→ About this exercise:
Would you please transcribe the records below from the line with "Viewport: 600px width, 429px" through their final line, exactly and with no other lines?

→ Exercise inputs:
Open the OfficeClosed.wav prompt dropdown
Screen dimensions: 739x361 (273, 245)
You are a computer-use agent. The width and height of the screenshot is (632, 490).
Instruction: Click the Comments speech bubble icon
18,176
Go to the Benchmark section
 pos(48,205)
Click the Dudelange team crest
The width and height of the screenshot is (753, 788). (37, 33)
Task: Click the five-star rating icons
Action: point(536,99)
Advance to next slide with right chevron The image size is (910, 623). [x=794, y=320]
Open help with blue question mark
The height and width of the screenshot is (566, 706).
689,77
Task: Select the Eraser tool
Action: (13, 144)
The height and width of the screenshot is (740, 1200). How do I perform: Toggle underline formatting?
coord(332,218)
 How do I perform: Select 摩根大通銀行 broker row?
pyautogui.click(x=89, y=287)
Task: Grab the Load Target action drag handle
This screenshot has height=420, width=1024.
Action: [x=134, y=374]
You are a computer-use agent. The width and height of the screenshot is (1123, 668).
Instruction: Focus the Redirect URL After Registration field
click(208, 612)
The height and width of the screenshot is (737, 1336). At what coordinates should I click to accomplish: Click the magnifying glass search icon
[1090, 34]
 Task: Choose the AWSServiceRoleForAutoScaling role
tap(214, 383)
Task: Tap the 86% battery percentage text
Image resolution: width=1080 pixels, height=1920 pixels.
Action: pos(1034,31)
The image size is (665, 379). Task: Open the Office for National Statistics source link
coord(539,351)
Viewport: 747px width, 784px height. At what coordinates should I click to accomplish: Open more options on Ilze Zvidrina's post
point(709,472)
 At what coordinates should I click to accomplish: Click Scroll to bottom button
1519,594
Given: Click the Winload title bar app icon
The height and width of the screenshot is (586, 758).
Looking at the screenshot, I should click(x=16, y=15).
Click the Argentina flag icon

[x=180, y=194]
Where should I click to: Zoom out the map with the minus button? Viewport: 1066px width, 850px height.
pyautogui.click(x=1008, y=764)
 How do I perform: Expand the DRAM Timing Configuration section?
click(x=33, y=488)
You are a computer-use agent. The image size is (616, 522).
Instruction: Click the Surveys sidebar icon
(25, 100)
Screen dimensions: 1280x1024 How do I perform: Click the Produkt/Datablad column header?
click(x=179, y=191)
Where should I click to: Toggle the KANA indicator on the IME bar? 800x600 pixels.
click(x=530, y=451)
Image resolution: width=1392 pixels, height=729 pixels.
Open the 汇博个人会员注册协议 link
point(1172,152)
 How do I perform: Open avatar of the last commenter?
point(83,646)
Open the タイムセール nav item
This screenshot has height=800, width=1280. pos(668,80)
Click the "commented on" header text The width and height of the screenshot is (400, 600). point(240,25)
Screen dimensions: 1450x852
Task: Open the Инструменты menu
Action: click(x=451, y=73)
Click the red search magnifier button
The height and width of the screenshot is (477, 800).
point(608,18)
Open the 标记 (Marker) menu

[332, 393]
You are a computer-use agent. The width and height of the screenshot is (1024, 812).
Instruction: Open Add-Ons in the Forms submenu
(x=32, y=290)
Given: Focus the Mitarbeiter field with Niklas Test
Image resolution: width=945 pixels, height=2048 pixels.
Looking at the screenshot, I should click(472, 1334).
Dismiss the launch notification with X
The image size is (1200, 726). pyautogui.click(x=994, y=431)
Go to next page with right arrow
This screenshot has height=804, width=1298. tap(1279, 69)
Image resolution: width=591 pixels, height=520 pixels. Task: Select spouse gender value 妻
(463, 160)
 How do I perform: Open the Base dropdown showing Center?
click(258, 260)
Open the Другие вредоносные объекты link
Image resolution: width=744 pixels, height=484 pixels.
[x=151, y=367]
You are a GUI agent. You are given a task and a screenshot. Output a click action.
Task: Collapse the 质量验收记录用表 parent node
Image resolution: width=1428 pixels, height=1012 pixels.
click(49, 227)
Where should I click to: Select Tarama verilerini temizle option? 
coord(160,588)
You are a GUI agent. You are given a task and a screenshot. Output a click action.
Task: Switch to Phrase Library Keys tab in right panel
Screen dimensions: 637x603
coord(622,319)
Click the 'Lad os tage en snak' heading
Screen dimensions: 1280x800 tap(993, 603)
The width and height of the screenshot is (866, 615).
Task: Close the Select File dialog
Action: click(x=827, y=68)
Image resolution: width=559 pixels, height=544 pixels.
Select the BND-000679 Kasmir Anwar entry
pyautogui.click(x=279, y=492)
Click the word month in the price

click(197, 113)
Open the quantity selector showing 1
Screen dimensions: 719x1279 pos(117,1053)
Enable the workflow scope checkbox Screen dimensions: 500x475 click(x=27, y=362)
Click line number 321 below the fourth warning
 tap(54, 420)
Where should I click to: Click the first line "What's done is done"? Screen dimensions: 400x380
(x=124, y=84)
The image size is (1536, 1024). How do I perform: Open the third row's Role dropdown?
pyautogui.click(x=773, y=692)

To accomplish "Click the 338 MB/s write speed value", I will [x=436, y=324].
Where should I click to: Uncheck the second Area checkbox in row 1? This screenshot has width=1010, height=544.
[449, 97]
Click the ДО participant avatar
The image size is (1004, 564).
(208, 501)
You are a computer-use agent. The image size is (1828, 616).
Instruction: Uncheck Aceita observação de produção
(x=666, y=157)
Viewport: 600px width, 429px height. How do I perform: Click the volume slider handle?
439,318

→ Result for this exercise:
Viewport: 600px width, 429px height. How do I perform: Click the volume slider handle?
439,318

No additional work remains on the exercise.